In recent years, companies have become increasingly focused on managing their FX risks. That’s because they face challenges from seemingly all sides: increasing regulatory constraints, bank-driven reductions of available liquidity, and on top of it all, the cost of hedging against all the volatility these factors create. Global trading and treasury solutions provider 360T is broadening its reach with new products, services and partnerships. One area in which the company is partnering with multinational corporations is in automated trading, with the introduction of its execution management system (EMS).
According to data collected by The NeuGroup, an independent company dedicated to leading peer knowledge exchange for treasury and finance professionals, treasurers put FX/commodities risk as one of their top priorities for 2016. And a recent study from Chatham Financial substantiates this perspective by showing that companies can lose billions of dollars annually due to unhedged FX exposures.

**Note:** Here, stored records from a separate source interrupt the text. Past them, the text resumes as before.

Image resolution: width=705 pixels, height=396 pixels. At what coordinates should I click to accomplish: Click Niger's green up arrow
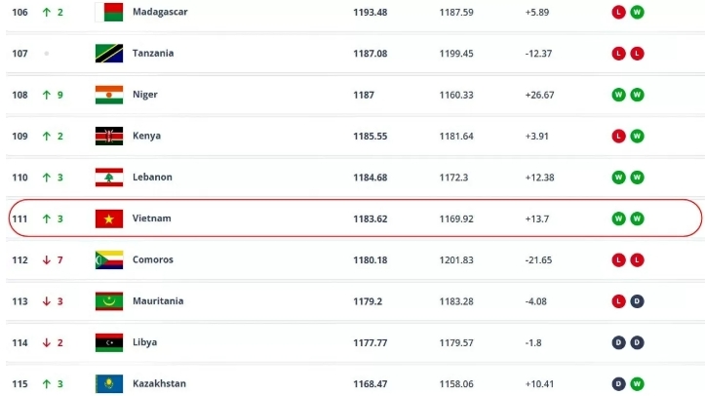(x=46, y=95)
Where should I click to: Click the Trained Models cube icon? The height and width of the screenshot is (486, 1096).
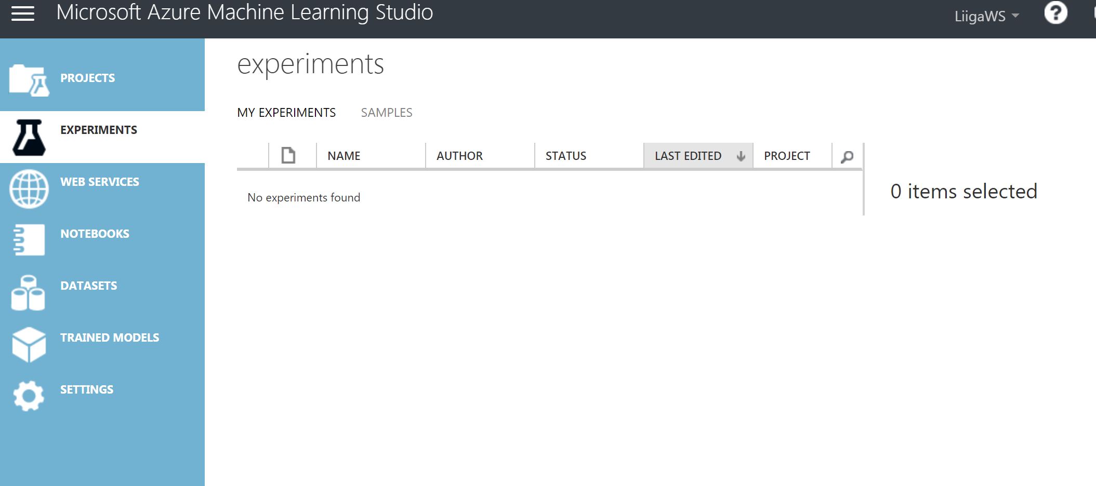point(29,344)
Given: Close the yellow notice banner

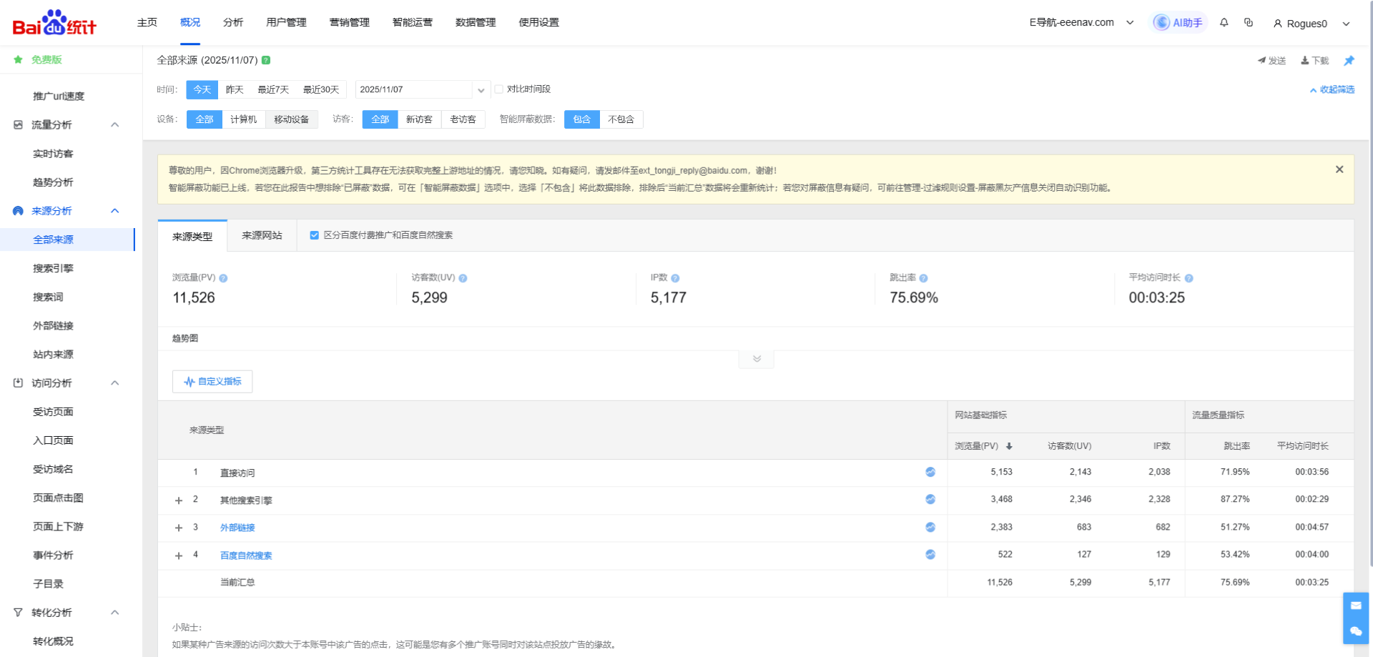Looking at the screenshot, I should tap(1339, 169).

So with FX top of mind, companies are seeking ways to hone their FX management strategies and generally bring a more comprehensive approach to foreign currency risk management. One way to get to that holistic approach is through automation, which then raises the question, “Which provider?”
The answer isn’t always easy, but one way to arrive at it is to find a company that is growing in use and innovation, is backed by plenty of resources, scalable to your firm’s needs, and seamlessly integrates into your systems. Meeting these criteria is 360T, a global firm with German roots that operates in over 75 countries worldwide. The company supports not only corporates, but also a host of different clients and segments that operate within the global FX market. “The market structure as we know it is evolving, and 360T is very committed to ensuring that we can provide the relevant services to our clients so they can ensure transparent execution and business continuity”, Alfred Schorno, Global Head of Sales, 360T Group, says.